### Soal Latihan
1. Menurut teks tentang tujuan belajar, apa harapan selanjutnya setelah seseorang mendapatkan kepandaian, kesuksesan, ketrampilan, dan luasnya wawasan ilmu pengetahuan?
2. Tentukan apakah setiap pernyataan berikut sesuai dengan teks tentang tujuan belajar, lalu jawab ya atau tidak disertai kutipan kata-kata penentunya dari teks itu. (a) Hewan juga termasuk makhluk yang belajar. (b) Kepintaran adalah tujuan akhir ketika kita belajar. (c) Nasihat untuk belajar dengan rajin sering kita dengar dari para orang tua dan guru.
3. Salinlah dengan persis seluruh bagian teks tentang tujuan belajar, mulai dari "Mari pahami dulu" hingga "bagi alam semesta.".

***** Dokumen Sumber

Belajarlah yang rajin nanti kamu menjadi orang pintar. Begitulah
nasehat yang sering kita dengar dari para orang tua dan guru. Setelah menjadi
orang pintar, untuk apakah kepintaran kita itu? Ternyata tujuan untuk belajar
jika hanya menjadi orang pintar adalah sebuah tujuan yang dangkal. Hal itu
belum menyentuh hakikat keberadaan manusia di alam semesta. Kepintaran atau
kepandaian manusia bukan tujuan akhir ketika kita belajar.
Mari pahami dulu apa itu definisi belajar. Secara umum, pengertian
belajar adalah proses atau usaha yang dilakukan suatu makhluk (termasuk juga
hewan) dari yang sebelumnya pandir
(bodoh) menjadi tahu (pintar), yang sebelumnya tidak mahir menjadi terampil,
yang sebelumnya gagal menjadi sukses, dari yang kurang ilmu menjadi bertambah
ilmu pengetahuannya, dll. Nah, setelah mendapatkan kepandaian, kesuksesan,
ketrampilan, dan luasnya wawasan ilmu pengetahuan harapan selanjutnya adalah
mampu memberikan manfaat pada diri, orang lain, keluarga, masyarakat, negara,
bangsa serta agama. Dengan jalan tersebut diharapkan Tuhan ridho kepada jalan yang
kita lalui yaitu menjadi agen kebaikan bagi alam semesta.

**********
***** Materi yang Ditampilkan

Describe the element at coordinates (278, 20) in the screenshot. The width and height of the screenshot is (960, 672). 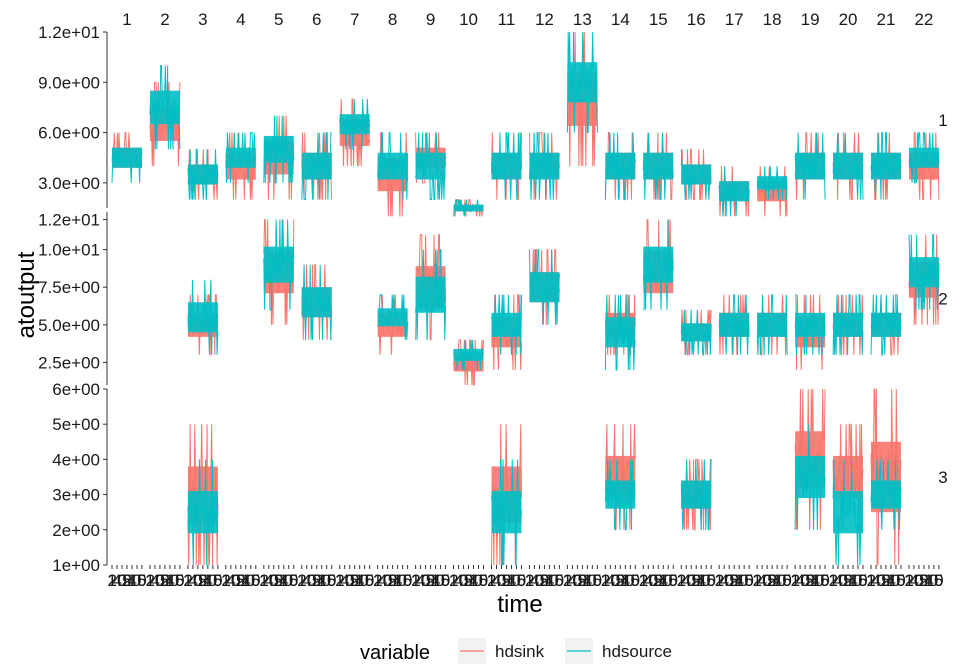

**********

### Jawaban Tiap Soal
1. Harapan selanjutnya adalah mampu memberikan manfaat pada diri, orang lain, keluarga, masyarakat, negara, bangsa serta agama.

2.
(a) Ya: "suatu makhluk (termasuk juga hewan)".
(b) Tidak: "Kepintaran atau kepandaian manusia bukan tujuan akhir ketika kita belajar."
(c) Ya: "Begitulah nasehat yang sering kita dengar dari para orang tua dan guru."

3.
Mari pahami dulu apa itu definisi belajar. Secara umum, pengertian
belajar adalah proses atau usaha yang dilakukan suatu makhluk (termasuk juga
hewan) dari yang sebelumnya pandir
(bodoh) menjadi tahu (pintar), yang sebelumnya tidak mahir menjadi terampil,
yang sebelumnya gagal menjadi sukses, dari yang kurang ilmu menjadi bertambah
ilmu pengetahuannya, dll. Nah, setelah mendapatkan kepandaian, kesuksesan,
ketrampilan, dan luasnya wawasan ilmu pengetahuan harapan selanjutnya adalah
mampu memberikan manfaat pada diri, orang lain, keluarga, masyarakat, negara,
bangsa serta agama. Dengan jalan tersebut diharapkan Tuhan ridho kepada jalan yang
kita lalui yaitu menjadi agen kebaikan bagi alam semesta.